### WHAT YOU NEED TO DO:
Your output should be the exact lines from the start of the data through the line containing "The height and width of the screenshot is (225, 549).", with no pictures.

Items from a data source
--- START ---

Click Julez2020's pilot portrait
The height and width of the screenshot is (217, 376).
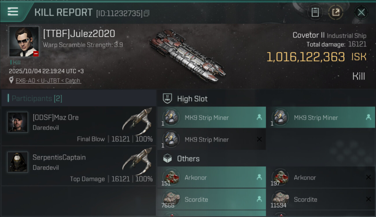pos(24,41)
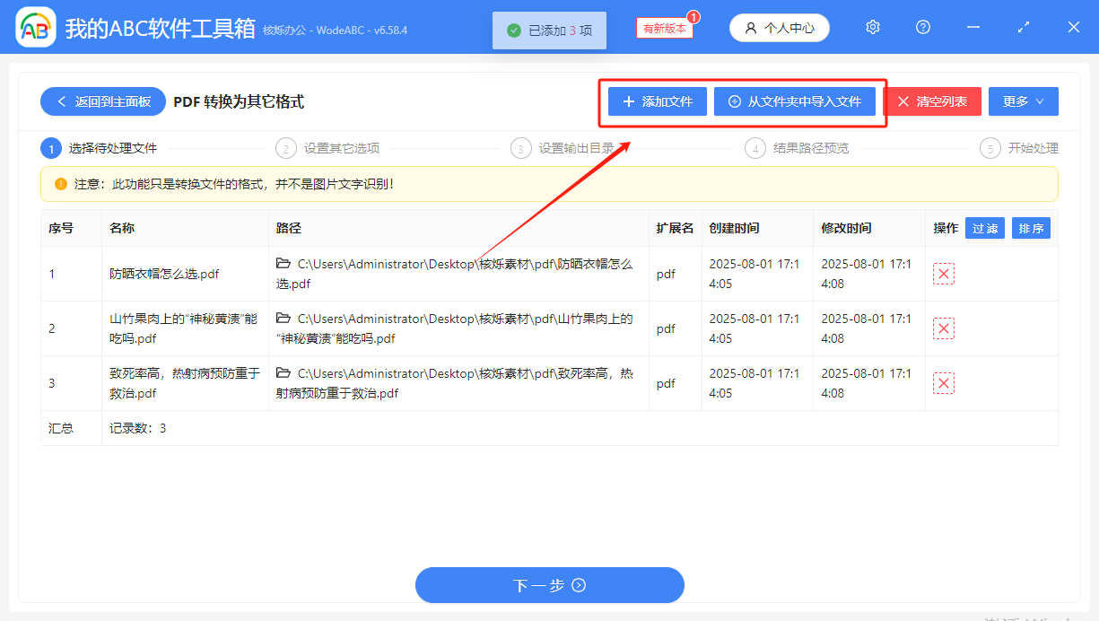Click the folder icon beside 防晒衣帽怎么选.pdf path
The image size is (1099, 621).
[x=283, y=263]
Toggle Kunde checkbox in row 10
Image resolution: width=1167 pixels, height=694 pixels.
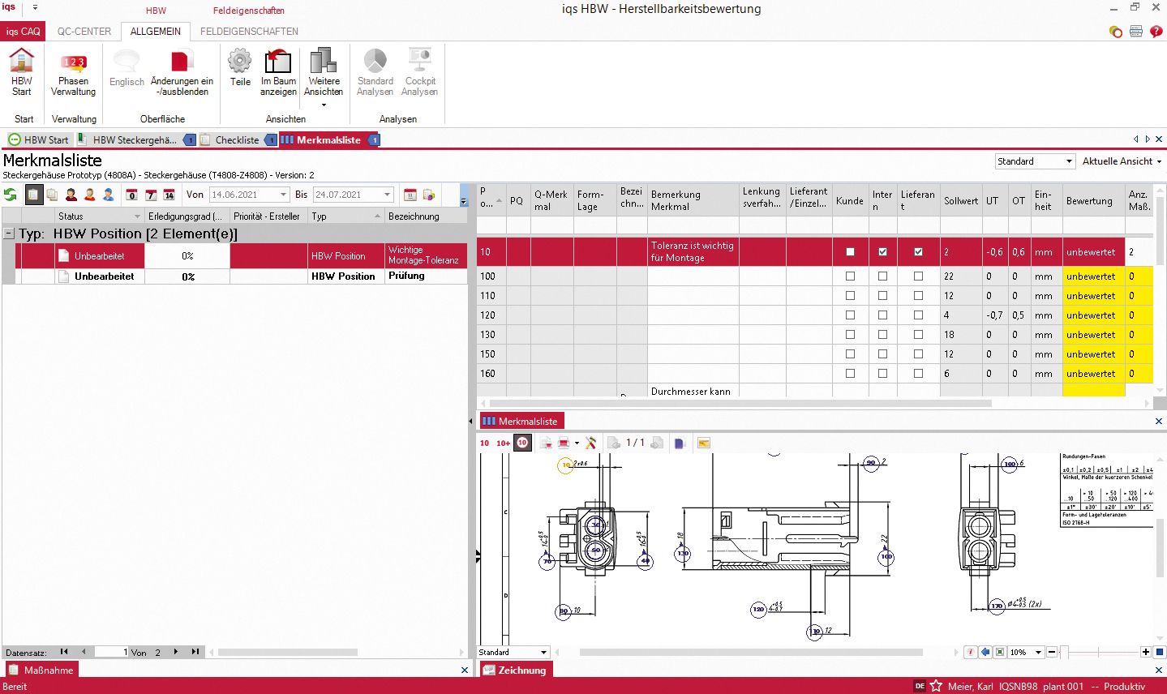[850, 252]
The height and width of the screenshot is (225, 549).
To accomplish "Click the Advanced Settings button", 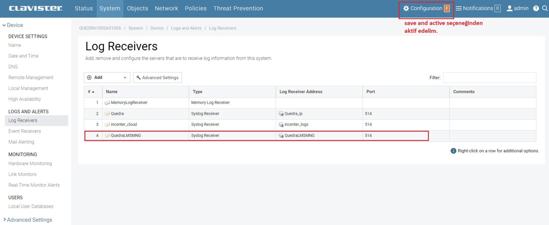I will pos(157,77).
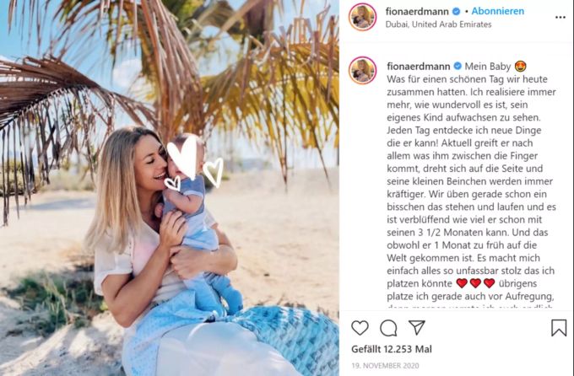Click the Abonnieren follow link
This screenshot has height=376, width=574.
coord(497,11)
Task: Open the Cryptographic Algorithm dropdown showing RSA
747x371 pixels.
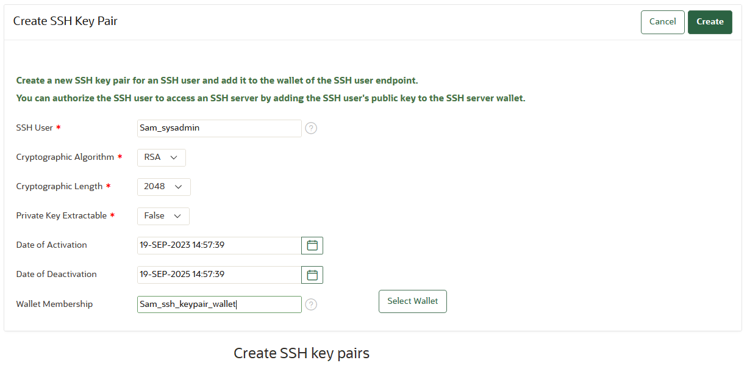Action: click(161, 157)
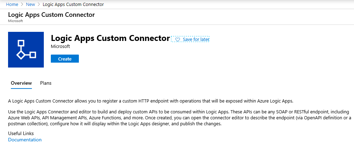Click the heart icon beside Save for later
Viewport: 354px width, 148px height.
[x=178, y=40]
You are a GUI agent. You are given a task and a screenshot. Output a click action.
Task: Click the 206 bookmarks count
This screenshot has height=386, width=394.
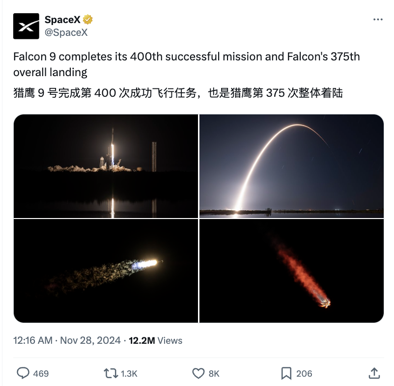click(x=304, y=374)
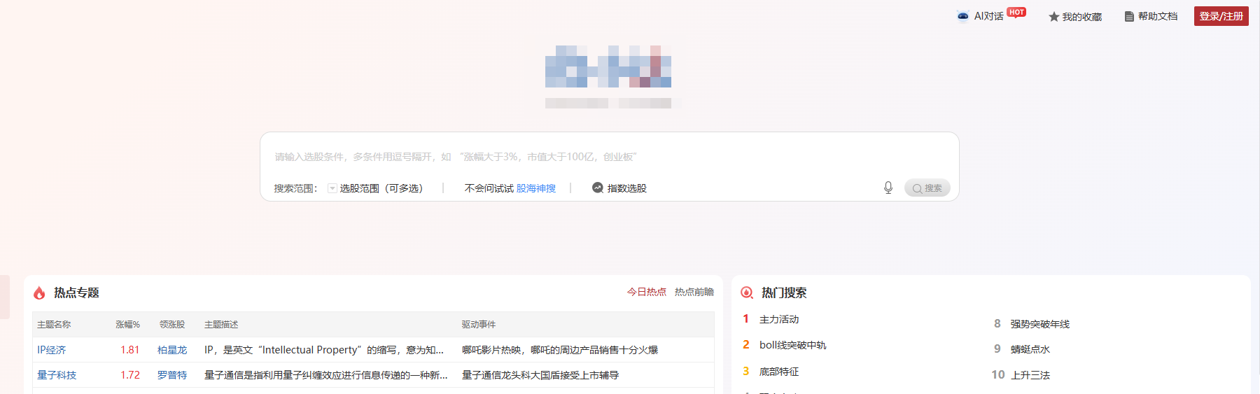Open the 选股范围 (可多选) selector

(x=381, y=188)
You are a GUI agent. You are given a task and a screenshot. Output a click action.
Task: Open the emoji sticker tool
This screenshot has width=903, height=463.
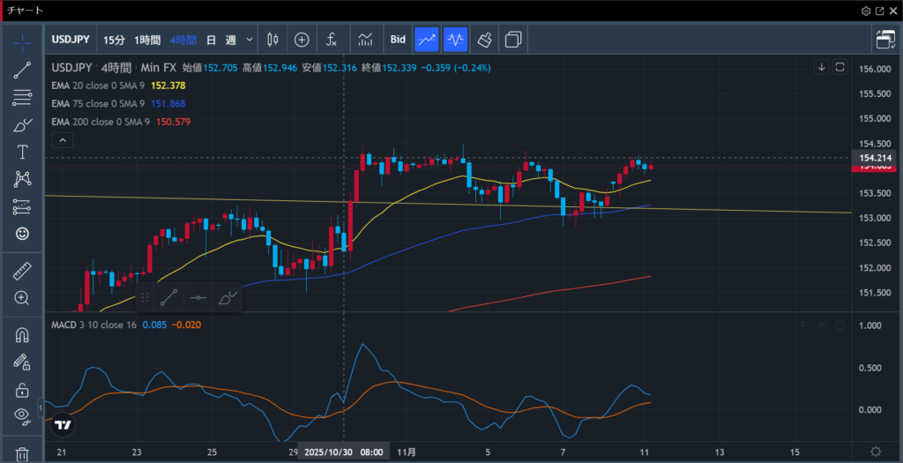[x=22, y=234]
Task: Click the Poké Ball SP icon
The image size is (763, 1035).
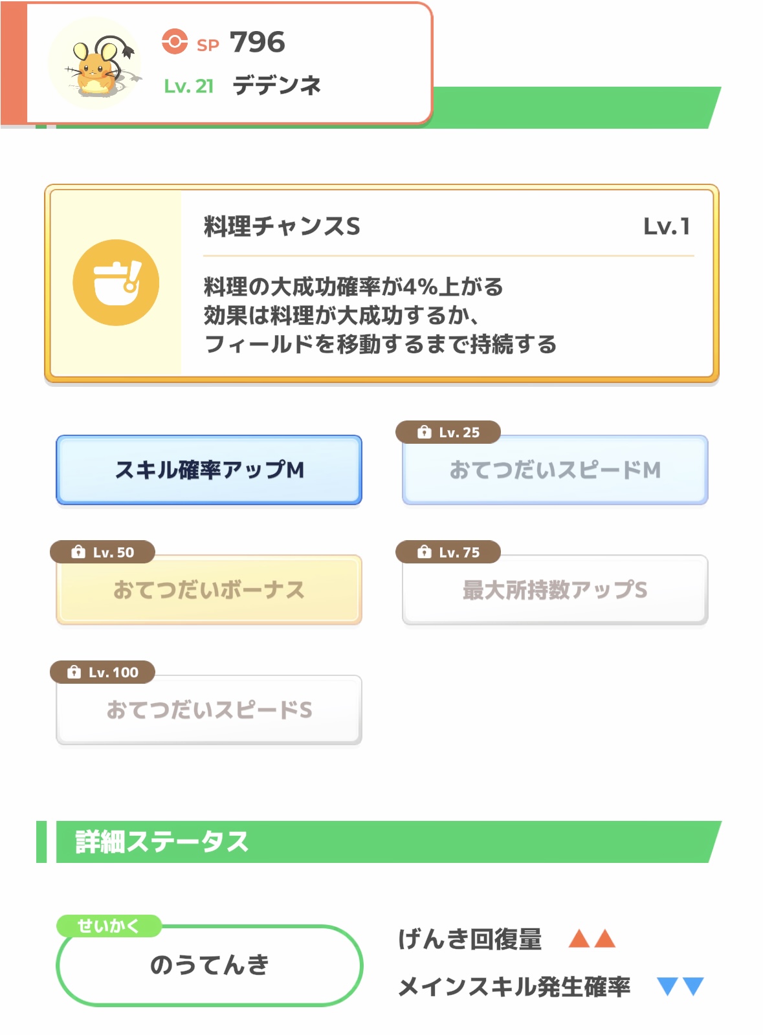Action: point(174,42)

--- END ---

### EXERCISE RESULT:
Click Julez2020's pilot portrait
The height and width of the screenshot is (217, 376).
pos(24,41)
Click the folder icon beside 防晒衣帽怎么选.pdf path
The image size is (1099, 621).
[x=283, y=263]
Toggle Kunde checkbox in row 10
Image resolution: width=1167 pixels, height=694 pixels.
[850, 252]
The height and width of the screenshot is (225, 549).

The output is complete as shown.